Ennnyhoo, despite my best efforts, little Don Juan "The Con" Trump was indeed birthed and with a little luck and a hefty inheritance, managed to lie, cheat, and bluff his way into the White House – and presumably the hearts of millions of American voters who we can only assume are still trying to find their asses with both hands. That's quite a feat considering we live in an era when asses are literally as big as they have ever been.

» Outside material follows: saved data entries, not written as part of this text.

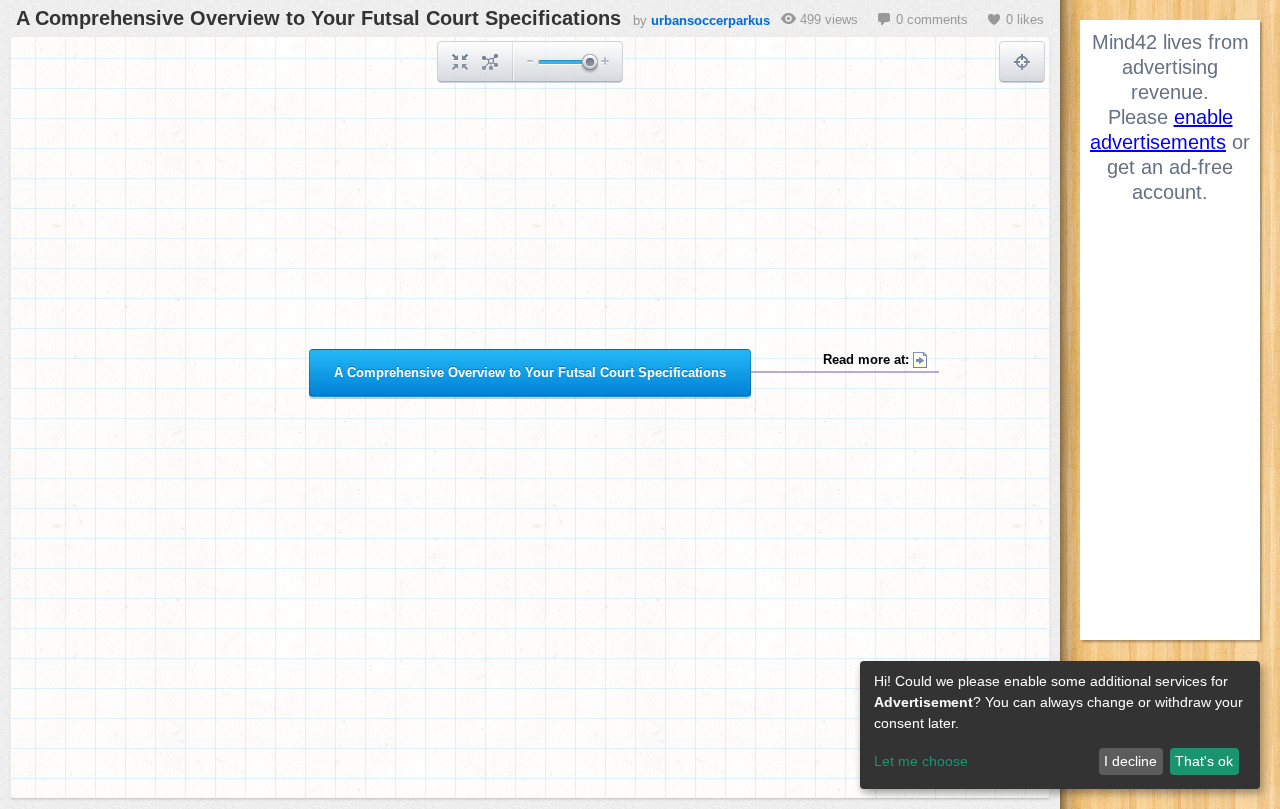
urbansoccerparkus (710, 20)
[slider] (589, 63)
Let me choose (921, 761)
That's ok (1204, 761)
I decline (1130, 761)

If you don't believe me, you clearly need to spend more time on TikTok ... or maybe following Don Juan around the golf course with his suicidally depressed Secret Service detachment. I mean, there is a certain amount of excitement you get when seeing the dough bulge out of a tube of freshly opened biscuits, but imagine following that pasty white biscuit through 5,000-plus plodding holes of bogey golf? And no, to the best of my knowledge the Secret Service does not issue air sickness bags to the president's detachment. That probably explains why they're always looking somewhere else. Maybe that's why they call them a detachment.

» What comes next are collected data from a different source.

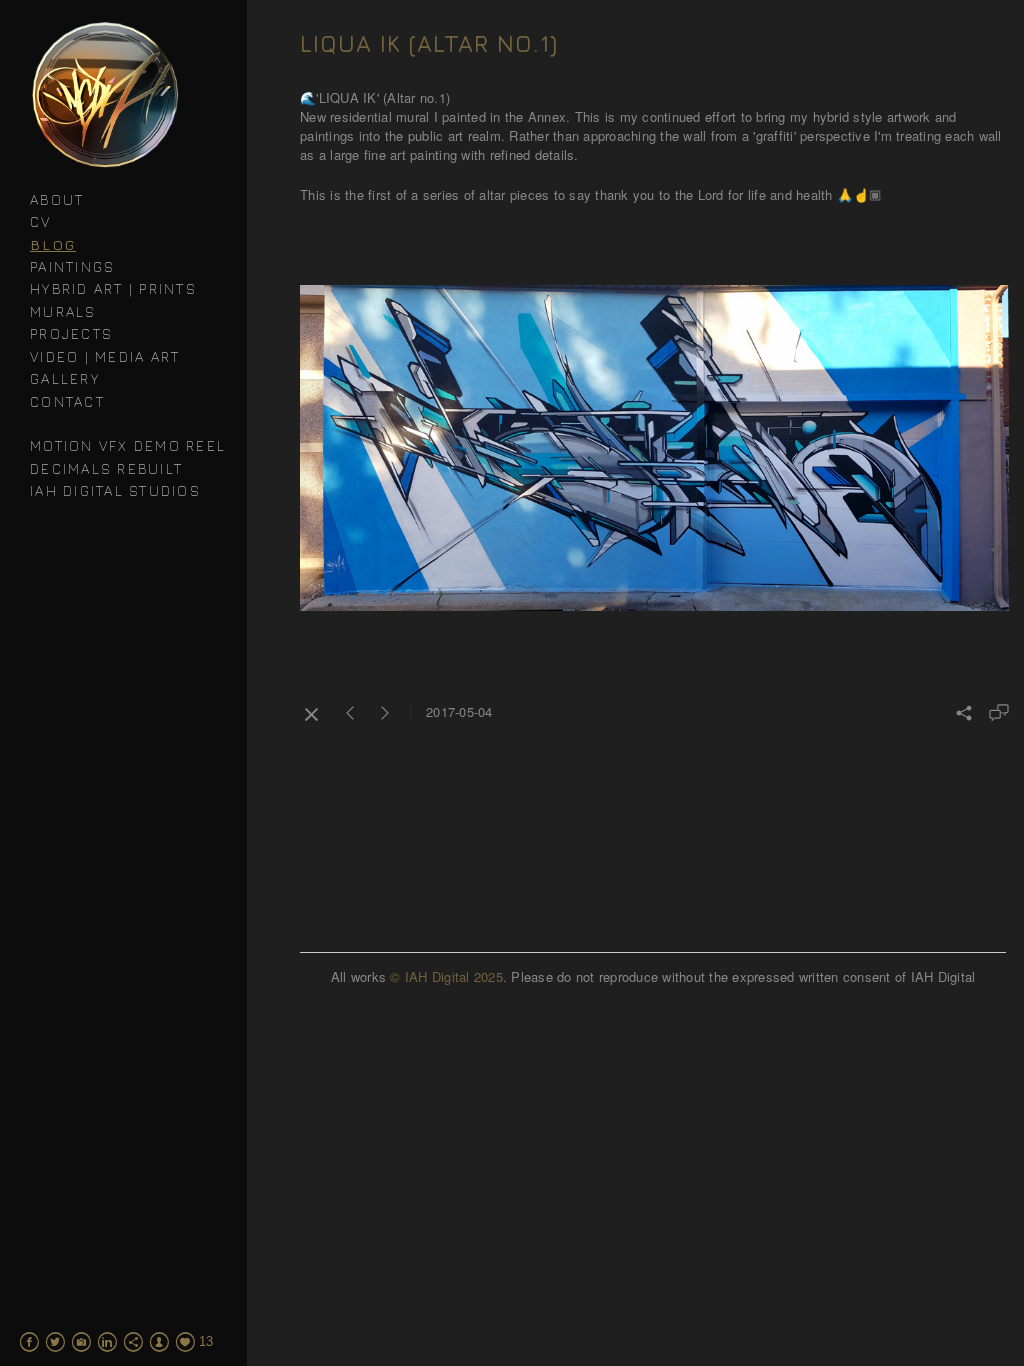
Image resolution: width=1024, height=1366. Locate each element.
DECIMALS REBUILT (106, 468)
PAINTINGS (72, 266)
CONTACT (67, 401)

So yes, I fucked up and dropped the ball on the coitus interruptus gig, and, at least as of this writing, DJ the C is still locked in the White House crapper firing off a fusillade of increasingly deranged tweets, whipping the deplorables into a blood rage, and basically topping the shit sundae of the last four years with an indigestible maraschino cherry of psychotic idiocy that will become a red beacon of hope for every dim-witted, megalomaniacal rich kid who thinks he has the moxie to run the show.
Truly, we should expect nothing less all the way to January 20, when there is a decent likelihood that Don Juan the Con will bury his face in a huge pile of cocaine and come out of the White House spraying bullets from a machine gun/grenade launcher à la Tony Montana. My guess is that he won't get off more than a few rounds before his deeply disgruntled Secret Service detachment frags him, but that will probably be a much more humane execution than the one he would receive from the as-of-yet unnamed Russian Oligarchs he's into for half a bil.
We should all probably say a little prayer for Sleepy Joe and Kamala, because, like the maids who had to clean up that pee-soaked Moscow hotel room, they have a lot of work to do.